**Stored items from a collection**
_ _ _
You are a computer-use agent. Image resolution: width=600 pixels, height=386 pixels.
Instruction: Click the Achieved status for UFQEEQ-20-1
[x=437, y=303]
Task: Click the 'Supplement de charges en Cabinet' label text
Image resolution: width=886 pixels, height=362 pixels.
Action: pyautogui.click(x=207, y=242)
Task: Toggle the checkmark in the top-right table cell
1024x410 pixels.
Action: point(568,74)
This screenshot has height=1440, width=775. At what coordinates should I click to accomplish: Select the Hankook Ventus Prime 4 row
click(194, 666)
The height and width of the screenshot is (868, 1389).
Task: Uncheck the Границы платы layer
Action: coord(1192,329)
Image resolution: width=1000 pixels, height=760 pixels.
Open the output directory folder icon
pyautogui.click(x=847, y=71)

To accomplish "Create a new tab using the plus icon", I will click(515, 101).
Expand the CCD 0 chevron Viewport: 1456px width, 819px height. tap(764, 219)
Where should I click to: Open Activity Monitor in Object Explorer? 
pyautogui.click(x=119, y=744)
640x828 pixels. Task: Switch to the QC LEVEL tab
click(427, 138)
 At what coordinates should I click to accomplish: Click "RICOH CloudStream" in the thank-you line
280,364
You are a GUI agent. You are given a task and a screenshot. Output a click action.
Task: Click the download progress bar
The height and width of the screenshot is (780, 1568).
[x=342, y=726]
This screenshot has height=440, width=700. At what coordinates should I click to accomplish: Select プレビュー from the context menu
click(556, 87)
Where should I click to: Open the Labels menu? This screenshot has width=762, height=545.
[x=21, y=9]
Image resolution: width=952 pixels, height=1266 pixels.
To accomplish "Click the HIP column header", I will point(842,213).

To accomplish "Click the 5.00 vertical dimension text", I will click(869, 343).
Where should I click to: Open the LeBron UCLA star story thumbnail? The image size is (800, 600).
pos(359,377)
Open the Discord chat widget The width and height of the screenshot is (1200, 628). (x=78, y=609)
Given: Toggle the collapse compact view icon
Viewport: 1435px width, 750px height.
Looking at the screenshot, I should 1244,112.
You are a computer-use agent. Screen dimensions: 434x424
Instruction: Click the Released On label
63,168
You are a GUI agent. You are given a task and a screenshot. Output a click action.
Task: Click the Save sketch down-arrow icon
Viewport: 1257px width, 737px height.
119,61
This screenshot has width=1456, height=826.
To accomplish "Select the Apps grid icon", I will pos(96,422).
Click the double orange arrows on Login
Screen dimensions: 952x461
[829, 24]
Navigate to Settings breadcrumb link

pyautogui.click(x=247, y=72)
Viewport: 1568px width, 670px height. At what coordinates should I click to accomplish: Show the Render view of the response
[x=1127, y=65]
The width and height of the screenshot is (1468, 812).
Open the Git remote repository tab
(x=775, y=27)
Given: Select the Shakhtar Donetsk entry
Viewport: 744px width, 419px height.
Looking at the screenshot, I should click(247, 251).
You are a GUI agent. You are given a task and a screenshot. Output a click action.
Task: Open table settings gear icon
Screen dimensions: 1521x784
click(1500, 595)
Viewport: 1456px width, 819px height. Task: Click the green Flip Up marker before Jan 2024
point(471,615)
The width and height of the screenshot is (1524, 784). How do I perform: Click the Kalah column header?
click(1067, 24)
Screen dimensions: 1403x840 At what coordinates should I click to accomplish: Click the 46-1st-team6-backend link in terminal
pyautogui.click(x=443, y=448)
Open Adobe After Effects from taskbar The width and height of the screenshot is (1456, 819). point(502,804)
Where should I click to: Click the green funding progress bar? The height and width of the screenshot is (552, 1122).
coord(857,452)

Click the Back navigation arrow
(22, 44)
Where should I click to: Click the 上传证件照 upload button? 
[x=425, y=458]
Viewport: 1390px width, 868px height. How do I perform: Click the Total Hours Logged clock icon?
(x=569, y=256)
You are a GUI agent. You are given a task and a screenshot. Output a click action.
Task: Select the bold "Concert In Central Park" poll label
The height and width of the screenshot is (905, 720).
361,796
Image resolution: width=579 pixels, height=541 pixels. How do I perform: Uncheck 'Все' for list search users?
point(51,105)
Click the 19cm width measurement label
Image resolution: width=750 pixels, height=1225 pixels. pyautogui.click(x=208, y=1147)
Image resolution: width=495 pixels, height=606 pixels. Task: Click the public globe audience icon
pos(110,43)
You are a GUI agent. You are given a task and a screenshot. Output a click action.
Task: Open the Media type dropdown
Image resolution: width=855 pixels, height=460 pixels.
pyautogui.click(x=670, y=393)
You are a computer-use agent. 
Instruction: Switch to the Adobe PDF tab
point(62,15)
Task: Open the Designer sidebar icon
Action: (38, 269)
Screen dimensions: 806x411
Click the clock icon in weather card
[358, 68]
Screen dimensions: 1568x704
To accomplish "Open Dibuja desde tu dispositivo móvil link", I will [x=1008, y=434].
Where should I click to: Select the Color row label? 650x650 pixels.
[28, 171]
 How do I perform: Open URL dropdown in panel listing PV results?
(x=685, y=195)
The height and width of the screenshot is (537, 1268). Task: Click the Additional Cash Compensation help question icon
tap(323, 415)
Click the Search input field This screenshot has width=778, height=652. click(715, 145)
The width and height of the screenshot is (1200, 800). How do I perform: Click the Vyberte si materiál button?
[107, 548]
_ _ _
**Problem details**
Swap "Where should I click to" for "Where do I click to" in every one of the rows above, and write the rows out again with nothing else altered.

**Answer to this task**
You are a computer-use agent. Image resolution: width=600 pixels, height=386 pixels.
Instruction: Click the Achieved status for UFQEEQ-20-1
[x=437, y=303]
Task: Click the 'Supplement de charges en Cabinet' label text
Image resolution: width=886 pixels, height=362 pixels.
Action: pyautogui.click(x=207, y=242)
Task: Toggle the checkmark in the top-right table cell
1024x410 pixels.
Action: point(568,74)
This screenshot has height=1440, width=775. At what coordinates should I click to accomplish: Select the Hankook Ventus Prime 4 row
click(194, 666)
The height and width of the screenshot is (868, 1389).
Task: Uncheck the Границы платы layer
Action: coord(1192,329)
Image resolution: width=1000 pixels, height=760 pixels.
Open the output directory folder icon
pyautogui.click(x=847, y=71)

To accomplish "Create a new tab using the plus icon", I will click(515, 101).
Expand the CCD 0 chevron Viewport: 1456px width, 819px height. tap(764, 219)
Where do I click to: Open Activity Monitor in Object Explorer? 
pyautogui.click(x=119, y=744)
640x828 pixels. Task: Switch to the QC LEVEL tab
click(427, 138)
 At what coordinates should I click to accomplish: Click "RICOH CloudStream" in the thank-you line
280,364
You are a GUI agent. You are given a task and a screenshot. Output a click action.
Task: Click the download progress bar
The height and width of the screenshot is (780, 1568).
[x=342, y=726]
This screenshot has height=440, width=700. At what coordinates should I click to accomplish: Select プレビュー from the context menu
click(556, 87)
Where do I click to: Open the Labels menu? This screenshot has width=762, height=545.
[x=21, y=9]
Image resolution: width=952 pixels, height=1266 pixels.
To accomplish "Click the HIP column header", I will point(842,213).

To accomplish "Click the 5.00 vertical dimension text", I will click(869, 343).
Where do I click to: Open the LeBron UCLA star story thumbnail? The image size is (800, 600).
pos(359,377)
Open the Discord chat widget The width and height of the screenshot is (1200, 628). (x=78, y=609)
Given: Toggle the collapse compact view icon
Viewport: 1435px width, 750px height.
Looking at the screenshot, I should 1244,112.
You are a computer-use agent. Screen dimensions: 434x424
Instruction: Click the Released On label
63,168
You are a GUI agent. You are given a task and a screenshot. Output a click action.
Task: Click the Save sketch down-arrow icon
Viewport: 1257px width, 737px height.
119,61
This screenshot has width=1456, height=826.
To accomplish "Select the Apps grid icon", I will pos(96,422).
Click the double orange arrows on Login
Screen dimensions: 952x461
[829, 24]
Navigate to Settings breadcrumb link

pyautogui.click(x=247, y=72)
Viewport: 1568px width, 670px height. At what coordinates should I click to accomplish: Show the Render view of the response
[x=1127, y=65]
The width and height of the screenshot is (1468, 812).
Open the Git remote repository tab
(x=775, y=27)
Given: Select the Shakhtar Donetsk entry
Viewport: 744px width, 419px height.
Looking at the screenshot, I should click(247, 251).
You are a GUI agent. You are given a task and a screenshot. Output a click action.
Task: Open table settings gear icon
Screen dimensions: 1521x784
click(1500, 595)
Viewport: 1456px width, 819px height. Task: Click the green Flip Up marker before Jan 2024
point(471,615)
The width and height of the screenshot is (1524, 784). How do I perform: Click the Kalah column header?
click(1067, 24)
Screen dimensions: 1403x840 At what coordinates should I click to accomplish: Click the 46-1st-team6-backend link in terminal
pyautogui.click(x=443, y=448)
Open Adobe After Effects from taskbar The width and height of the screenshot is (1456, 819). point(502,804)
Where do I click to: Click the green funding progress bar? The height and width of the screenshot is (552, 1122).
coord(857,452)

Click the Back navigation arrow
(22, 44)
Where do I click to: Click the 上传证件照 upload button? 
[x=425, y=458]
Viewport: 1390px width, 868px height. How do I perform: Click the Total Hours Logged clock icon?
(x=569, y=256)
You are a GUI agent. You are given a task and a screenshot. Output a click action.
Task: Select the bold "Concert In Central Park" poll label
The height and width of the screenshot is (905, 720).
361,796
Image resolution: width=579 pixels, height=541 pixels. How do I perform: Uncheck 'Все' for list search users?
point(51,105)
Click the 19cm width measurement label
Image resolution: width=750 pixels, height=1225 pixels. pyautogui.click(x=208, y=1147)
Image resolution: width=495 pixels, height=606 pixels. Task: Click the public globe audience icon
pos(110,43)
You are a GUI agent. You are given a task and a screenshot. Output a click action.
Task: Open the Media type dropdown
Image resolution: width=855 pixels, height=460 pixels.
pyautogui.click(x=670, y=393)
You are a computer-use agent. 
Instruction: Switch to the Adobe PDF tab
point(62,15)
Task: Open the Designer sidebar icon
Action: (38, 269)
Screen dimensions: 806x411
Click the clock icon in weather card
[358, 68]
Screen dimensions: 1568x704
To accomplish "Open Dibuja desde tu dispositivo móvil link", I will [x=1008, y=434].
Where do I click to: Select the Color row label? 650x650 pixels.
[28, 171]
 How do I perform: Open URL dropdown in panel listing PV results?
(x=685, y=195)
The height and width of the screenshot is (537, 1268). Task: Click the Additional Cash Compensation help question icon
tap(323, 415)
Click the Search input field This screenshot has width=778, height=652. click(715, 145)
The width and height of the screenshot is (1200, 800). How do I perform: Click the Vyberte si materiál button?
[107, 548]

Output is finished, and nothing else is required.